19: United States V. Cruikshank and The Compromise of 1877 | United states v. Cruikshank In 1876, the Supreme Court ruled that only states not the federal government could prosecute individuals under the Ku Klux Klan Act of 1871. The Compromise of 1877 Congress passed the Electoral Count Act in 1877 to form a special committee to recount votes in a fair way. This result was the compromise of 1877 where Democrats agreed to let Hayes become President in exchange for a complete withdrawal of federal troops.
20: Successes | The reconstruction period allowed the United States to be unified. All of the Southern states had drafted new constitutions, ratified the thirteenth, fourteenth, and fifteenth amendment and pledged to the Union. The fifteenth amendment not only gave voting rights to blacks but also to poor whites with no property. Reconstruction also settled states’ fights and federalism debate that had been going on since the Virginia and Kentucky Resolutions and the Nullification Crisis. The South and North's economy had expanded tremendously. The Freedmen's Bureau helped prevent poverty.
22: Failures | Political power in the South turned to be useless. Most of the legislation that Radical Republicans had passed through Congress. Rutherford B. Hayes removal of federal troops from the South in 1877 allowed several Confederated and slave owners to regain power. To the whites this power meant that they could gain the old policy back in the South. Black codes, voter qualifications, and the sharecropping system managed to thrive with the support of the Supreme Court, whose court rulings repealed the 14th and 15th amendment and the Civil Rights Act of 1875. Reconstruction to the North became a hard battle against southerners, scandal and radicalism. The KKK, a threatening group was also let loose during this period.
23: Even though the newly added amendments would finally give African Americans rights, they forgot another group of people who were also like blacks in a way. Both blacks and women strived to gain political and civil rights for the underrepresented in society. Women felt betrayed in a way by their exclusion from the newly added amendments. The only reason for women not gaining their rights also are because the Republicans thought that if Congress granted all men and women the right to vote, their party would lose support in both the North and the South. The Depression of 1873 also politically damaged the Republicans in Congress at the time.

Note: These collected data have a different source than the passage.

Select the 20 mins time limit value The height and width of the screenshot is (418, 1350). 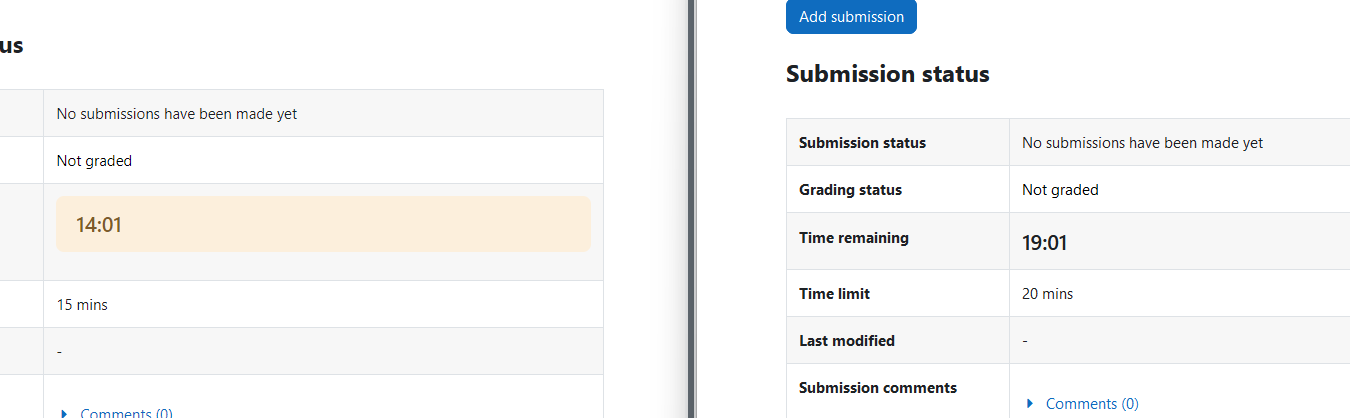point(1047,294)
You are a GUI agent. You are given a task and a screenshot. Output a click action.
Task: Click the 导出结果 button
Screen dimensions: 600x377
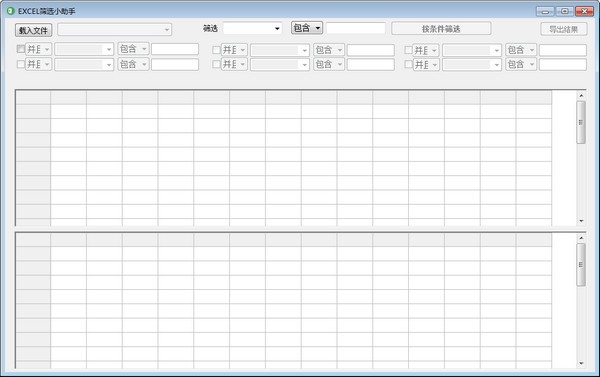pyautogui.click(x=564, y=29)
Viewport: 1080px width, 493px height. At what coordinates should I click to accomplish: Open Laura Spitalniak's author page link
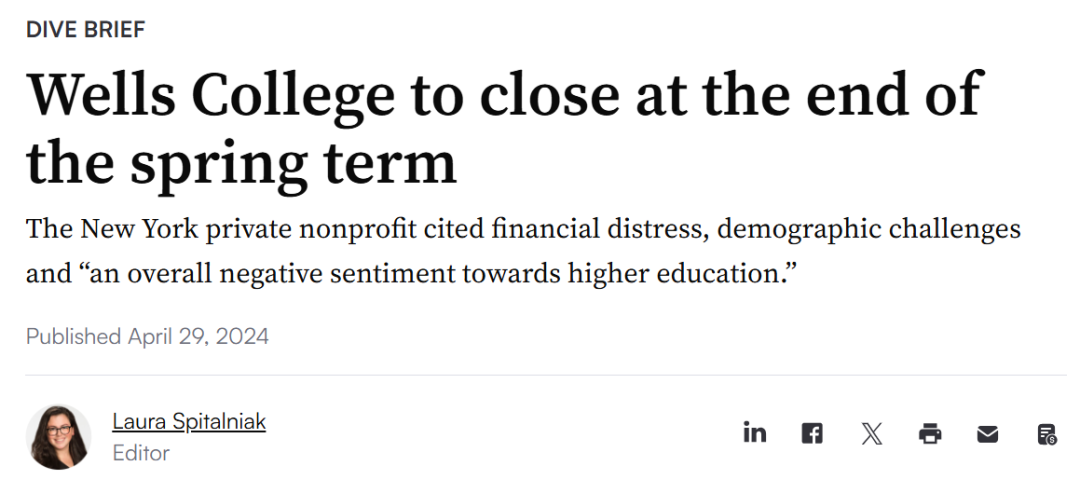(x=189, y=421)
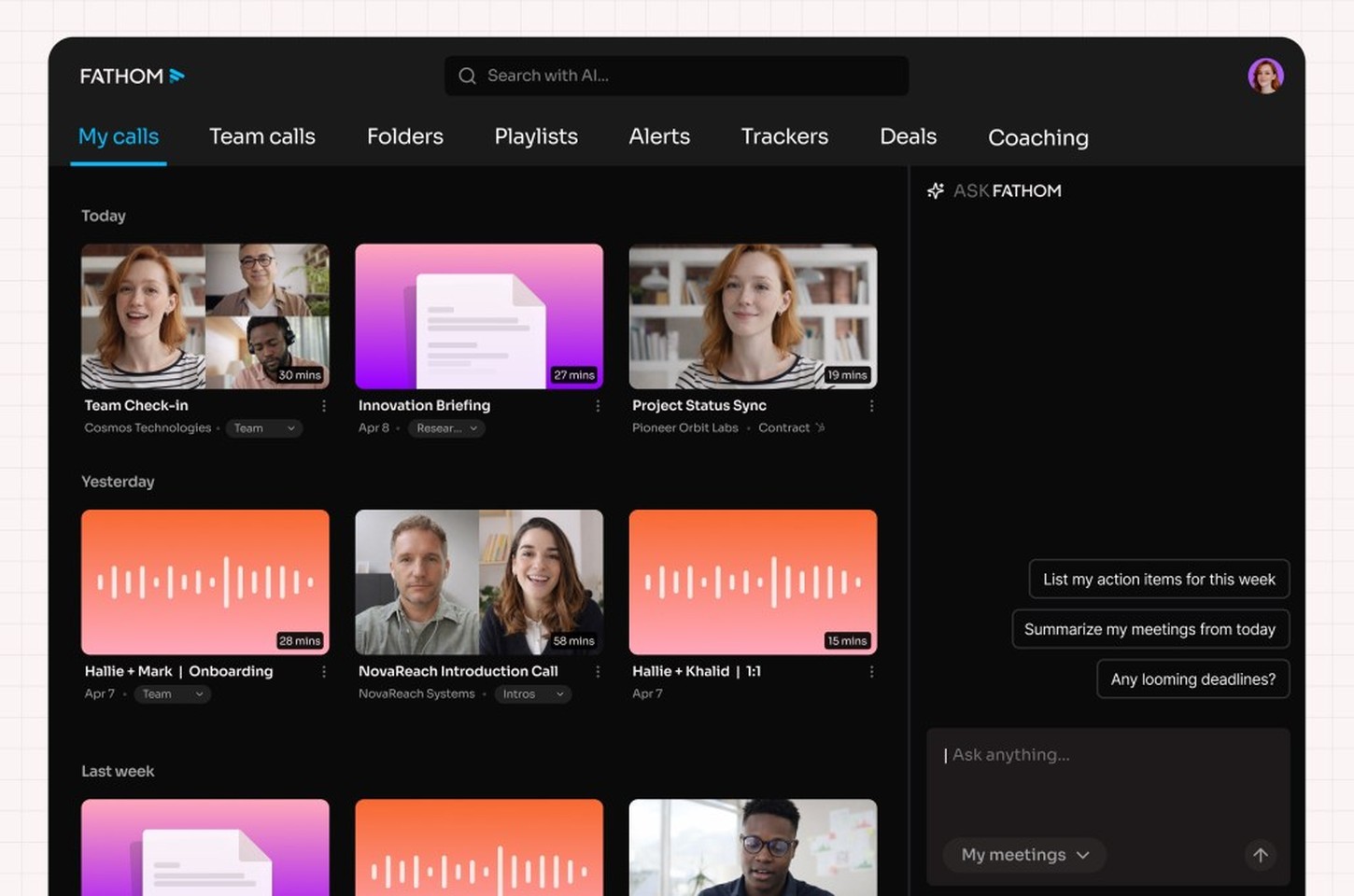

24: The Union merely was saved from splitting. The South started rebuilding its cities. Those who had left were coming back to live a better life. As farms began to emerge, they grew crops that allowed their wealth to increase. Blacks had earned better rights due to the amendments passed. Slavery was banned, blacks were now citizens, and the right to vote was in place. Blacks could not regain the support from the federal government until the civil rights movements which occurred years later. | Effects on Reconstruction
25: Conclusion | Reconstruction ended for a number of reasons. Northerners were tired of these efforts and had became weary of the South. The intense hardships in the Depression 1873 made citizens less interested. The conservative Supreme Court reiterated the Radical Republican legislation, enforcing rulings that had a profound effect on blacks. Many southern white groups were formed to drive Republicans out of office.